◆ Questions to answer
1. In the passage on the history of the book, why did codices replace scrolls?
2. Extend the passage on the history of the book, continuing from its last sentence.

◆ Page excerpt
Content starts

A book with pages is not a scroll, but a codex, a stack of pages bound together through binding on one edge. Codices (plural of "codex") are much more recent than scrolls, and replaced them because codices are easier to use. The title "page" is a consequence of a bound book having pages. Until books had covers (another development in the history of the book), the top page was highly visible. To make the content of the book easy to ascertain, there came the custom of printing on the top page a title, a few words in larger letters than the body, and thus readable from a greater distance.

As the book evolved, most books became the product of an author. Early books, like those of the Old Testament, did not have authors. Gradually the concept took hold—Homer is a complicated case—but authorship of books, all of which were —or were believed to be— non-fiction, was not the same as, since the Western Renaissance, writing a novel. The concept of intellectual property did not exist; copying another person's work was once praiseworthy. The invention of printing changed the economics of the book, making it possible for the owner of a manuscript to make money selling printed copies. The concept of authorship became much more important. The name of the author would also go on the title page.

Content ends

◆ Given records
Content starts

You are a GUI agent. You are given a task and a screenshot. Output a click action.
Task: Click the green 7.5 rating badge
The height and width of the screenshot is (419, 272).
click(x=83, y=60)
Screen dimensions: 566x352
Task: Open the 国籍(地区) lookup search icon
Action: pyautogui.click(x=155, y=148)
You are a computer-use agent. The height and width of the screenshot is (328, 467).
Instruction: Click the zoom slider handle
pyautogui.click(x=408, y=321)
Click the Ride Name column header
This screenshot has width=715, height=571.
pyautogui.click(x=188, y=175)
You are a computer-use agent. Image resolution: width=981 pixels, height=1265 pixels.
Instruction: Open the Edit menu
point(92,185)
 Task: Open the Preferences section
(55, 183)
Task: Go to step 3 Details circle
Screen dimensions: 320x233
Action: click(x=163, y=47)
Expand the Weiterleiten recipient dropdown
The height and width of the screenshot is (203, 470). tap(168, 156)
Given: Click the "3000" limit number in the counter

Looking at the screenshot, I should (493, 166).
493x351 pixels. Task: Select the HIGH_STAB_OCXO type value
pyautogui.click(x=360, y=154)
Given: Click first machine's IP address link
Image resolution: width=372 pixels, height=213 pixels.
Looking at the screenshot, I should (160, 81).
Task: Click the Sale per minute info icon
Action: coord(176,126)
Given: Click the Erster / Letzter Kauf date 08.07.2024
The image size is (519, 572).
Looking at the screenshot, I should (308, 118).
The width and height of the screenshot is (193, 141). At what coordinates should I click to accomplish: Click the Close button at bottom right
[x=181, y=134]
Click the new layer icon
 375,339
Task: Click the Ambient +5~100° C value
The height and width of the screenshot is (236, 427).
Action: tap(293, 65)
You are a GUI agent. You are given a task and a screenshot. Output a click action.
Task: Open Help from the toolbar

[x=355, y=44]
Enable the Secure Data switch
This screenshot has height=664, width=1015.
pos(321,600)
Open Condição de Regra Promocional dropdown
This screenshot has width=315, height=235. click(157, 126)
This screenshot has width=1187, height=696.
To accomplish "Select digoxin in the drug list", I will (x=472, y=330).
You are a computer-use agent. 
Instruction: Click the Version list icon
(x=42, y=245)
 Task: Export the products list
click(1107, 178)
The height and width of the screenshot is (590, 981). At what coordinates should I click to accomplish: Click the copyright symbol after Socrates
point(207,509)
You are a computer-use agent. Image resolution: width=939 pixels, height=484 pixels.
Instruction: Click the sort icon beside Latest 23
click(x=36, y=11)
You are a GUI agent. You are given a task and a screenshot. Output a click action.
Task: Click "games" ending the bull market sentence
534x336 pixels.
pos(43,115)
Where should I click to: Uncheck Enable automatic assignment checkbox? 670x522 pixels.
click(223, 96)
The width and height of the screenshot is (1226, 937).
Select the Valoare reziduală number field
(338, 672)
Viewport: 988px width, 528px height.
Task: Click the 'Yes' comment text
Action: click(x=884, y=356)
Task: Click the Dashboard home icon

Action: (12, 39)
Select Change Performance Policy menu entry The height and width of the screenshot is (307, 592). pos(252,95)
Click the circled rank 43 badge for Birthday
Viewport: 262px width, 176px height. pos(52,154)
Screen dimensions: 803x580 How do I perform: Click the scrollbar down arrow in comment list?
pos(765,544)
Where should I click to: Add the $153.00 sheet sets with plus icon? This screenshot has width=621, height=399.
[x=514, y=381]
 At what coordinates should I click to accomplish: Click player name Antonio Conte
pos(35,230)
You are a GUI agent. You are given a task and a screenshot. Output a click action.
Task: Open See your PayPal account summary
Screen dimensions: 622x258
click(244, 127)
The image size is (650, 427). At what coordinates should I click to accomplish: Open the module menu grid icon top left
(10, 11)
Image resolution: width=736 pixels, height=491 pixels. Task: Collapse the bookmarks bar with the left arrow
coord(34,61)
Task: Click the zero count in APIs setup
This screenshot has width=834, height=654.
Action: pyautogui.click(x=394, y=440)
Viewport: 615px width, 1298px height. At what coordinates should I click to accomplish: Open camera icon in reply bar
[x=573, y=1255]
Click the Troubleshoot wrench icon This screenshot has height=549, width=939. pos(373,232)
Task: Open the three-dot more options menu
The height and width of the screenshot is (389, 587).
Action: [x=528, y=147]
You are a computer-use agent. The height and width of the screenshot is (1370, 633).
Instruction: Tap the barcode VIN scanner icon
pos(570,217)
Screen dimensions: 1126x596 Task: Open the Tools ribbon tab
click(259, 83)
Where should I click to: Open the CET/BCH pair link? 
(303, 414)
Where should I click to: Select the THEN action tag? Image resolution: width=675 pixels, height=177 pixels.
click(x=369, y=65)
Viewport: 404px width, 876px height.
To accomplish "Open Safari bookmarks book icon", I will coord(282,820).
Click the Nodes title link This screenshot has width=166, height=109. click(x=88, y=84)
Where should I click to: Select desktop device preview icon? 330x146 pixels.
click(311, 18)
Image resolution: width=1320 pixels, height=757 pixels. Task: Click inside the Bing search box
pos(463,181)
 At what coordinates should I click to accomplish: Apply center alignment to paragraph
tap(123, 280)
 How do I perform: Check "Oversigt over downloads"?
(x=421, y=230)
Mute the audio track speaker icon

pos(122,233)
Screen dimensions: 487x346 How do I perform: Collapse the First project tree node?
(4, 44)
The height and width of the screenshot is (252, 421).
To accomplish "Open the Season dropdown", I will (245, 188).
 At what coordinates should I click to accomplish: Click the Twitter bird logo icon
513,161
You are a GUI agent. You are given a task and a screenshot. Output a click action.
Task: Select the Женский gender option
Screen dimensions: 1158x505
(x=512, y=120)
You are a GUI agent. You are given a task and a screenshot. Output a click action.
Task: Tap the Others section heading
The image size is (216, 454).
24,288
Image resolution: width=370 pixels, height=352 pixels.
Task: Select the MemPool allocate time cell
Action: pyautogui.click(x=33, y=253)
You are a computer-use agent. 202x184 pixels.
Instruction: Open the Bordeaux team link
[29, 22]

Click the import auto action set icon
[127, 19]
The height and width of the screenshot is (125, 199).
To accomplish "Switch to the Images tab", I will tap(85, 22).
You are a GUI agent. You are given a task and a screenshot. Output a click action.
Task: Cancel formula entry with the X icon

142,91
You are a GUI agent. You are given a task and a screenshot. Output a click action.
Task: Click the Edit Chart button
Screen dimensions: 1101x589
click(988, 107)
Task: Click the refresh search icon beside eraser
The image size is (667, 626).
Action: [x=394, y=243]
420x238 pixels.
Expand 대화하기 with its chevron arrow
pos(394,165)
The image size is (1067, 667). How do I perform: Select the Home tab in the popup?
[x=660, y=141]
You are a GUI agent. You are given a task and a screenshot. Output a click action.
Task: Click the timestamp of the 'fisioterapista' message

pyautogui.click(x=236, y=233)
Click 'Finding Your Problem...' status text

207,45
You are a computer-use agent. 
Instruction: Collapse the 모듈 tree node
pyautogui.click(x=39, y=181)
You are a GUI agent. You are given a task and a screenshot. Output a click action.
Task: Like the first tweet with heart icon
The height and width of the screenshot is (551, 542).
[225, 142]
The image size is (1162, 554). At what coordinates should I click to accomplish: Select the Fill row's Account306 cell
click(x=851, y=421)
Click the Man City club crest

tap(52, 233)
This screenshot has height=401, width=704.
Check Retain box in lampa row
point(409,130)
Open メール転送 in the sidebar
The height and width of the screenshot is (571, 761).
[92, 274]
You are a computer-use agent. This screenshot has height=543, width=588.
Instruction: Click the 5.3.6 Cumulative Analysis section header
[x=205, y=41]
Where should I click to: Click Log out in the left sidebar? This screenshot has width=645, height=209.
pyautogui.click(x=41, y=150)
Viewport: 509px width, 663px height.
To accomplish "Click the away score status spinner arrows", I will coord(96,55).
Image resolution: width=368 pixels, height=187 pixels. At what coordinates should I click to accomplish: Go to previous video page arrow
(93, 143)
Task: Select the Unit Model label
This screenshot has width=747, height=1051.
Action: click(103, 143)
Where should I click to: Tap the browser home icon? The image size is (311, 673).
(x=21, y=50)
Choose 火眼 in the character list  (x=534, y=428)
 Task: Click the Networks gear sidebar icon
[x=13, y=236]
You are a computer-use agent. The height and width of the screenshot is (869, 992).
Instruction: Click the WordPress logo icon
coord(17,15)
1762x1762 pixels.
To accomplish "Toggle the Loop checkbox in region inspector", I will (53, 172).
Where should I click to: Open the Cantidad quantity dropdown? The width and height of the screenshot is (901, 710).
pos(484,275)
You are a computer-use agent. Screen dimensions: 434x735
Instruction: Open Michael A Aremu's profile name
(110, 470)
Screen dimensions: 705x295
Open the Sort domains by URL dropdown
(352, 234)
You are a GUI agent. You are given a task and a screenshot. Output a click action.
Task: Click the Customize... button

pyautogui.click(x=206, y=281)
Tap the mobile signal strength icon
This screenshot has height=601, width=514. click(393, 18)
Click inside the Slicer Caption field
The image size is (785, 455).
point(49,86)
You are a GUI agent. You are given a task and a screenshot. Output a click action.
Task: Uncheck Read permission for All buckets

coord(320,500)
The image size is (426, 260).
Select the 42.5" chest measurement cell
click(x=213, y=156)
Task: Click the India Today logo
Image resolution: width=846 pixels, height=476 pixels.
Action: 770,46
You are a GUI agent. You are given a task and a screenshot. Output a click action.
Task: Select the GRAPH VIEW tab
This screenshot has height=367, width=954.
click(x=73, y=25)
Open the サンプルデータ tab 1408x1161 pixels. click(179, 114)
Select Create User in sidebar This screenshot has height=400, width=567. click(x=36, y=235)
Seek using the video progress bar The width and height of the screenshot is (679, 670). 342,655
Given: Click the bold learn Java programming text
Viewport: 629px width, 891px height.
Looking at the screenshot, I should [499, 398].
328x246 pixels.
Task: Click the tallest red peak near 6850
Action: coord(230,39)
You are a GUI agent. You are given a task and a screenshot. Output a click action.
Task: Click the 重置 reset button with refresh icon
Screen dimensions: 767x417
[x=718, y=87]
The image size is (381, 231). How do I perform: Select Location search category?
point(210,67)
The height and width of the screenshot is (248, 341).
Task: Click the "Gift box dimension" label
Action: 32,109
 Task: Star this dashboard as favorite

Content ends

◆ Results for the exercise
1. Codices replaced scrolls because they are easier to use.

2.
Gradually more and more information was added to the title page: the location printed, the printer, at later dates the publisher, and the date. Sometimes a book's title continued at length, becoming an advertisement for the book which a possible purchaser would see in a bookshop (see example).

== Typographical conventions ==
Most English-language style guides, including the Chicago Manual of Style, the Modern Language Association Style Guide, and APA style recommend that the titles of longer or complete works such as books, movies, plays, albums, and periodicals be written in italics, like: the New York Times is a major American newspaper. These guides recommend that the titles of shorter or subsidiary works, such as articles, chapters, and poems, be placed written within quotation marks, like: "Stopping by Woods on a Snowy Evening" is a poem by Robert Frost. The AP Stylebook recommends that book titles be written in quotation marks. Underlining is used where italics are not possible, such as on a typewriter or in handwriting.

Titles may also be written in title case, with most or all words capitalized. This is true both when the title is written in or on the work in question, and when mentioned in other writing. The original author or publisher may deviate from this for stylistic purposes, and other publications might or might not replicate the original capitalization when mentioning the work. Quotes, italics, and underlines are generally not used in the title on the work itself.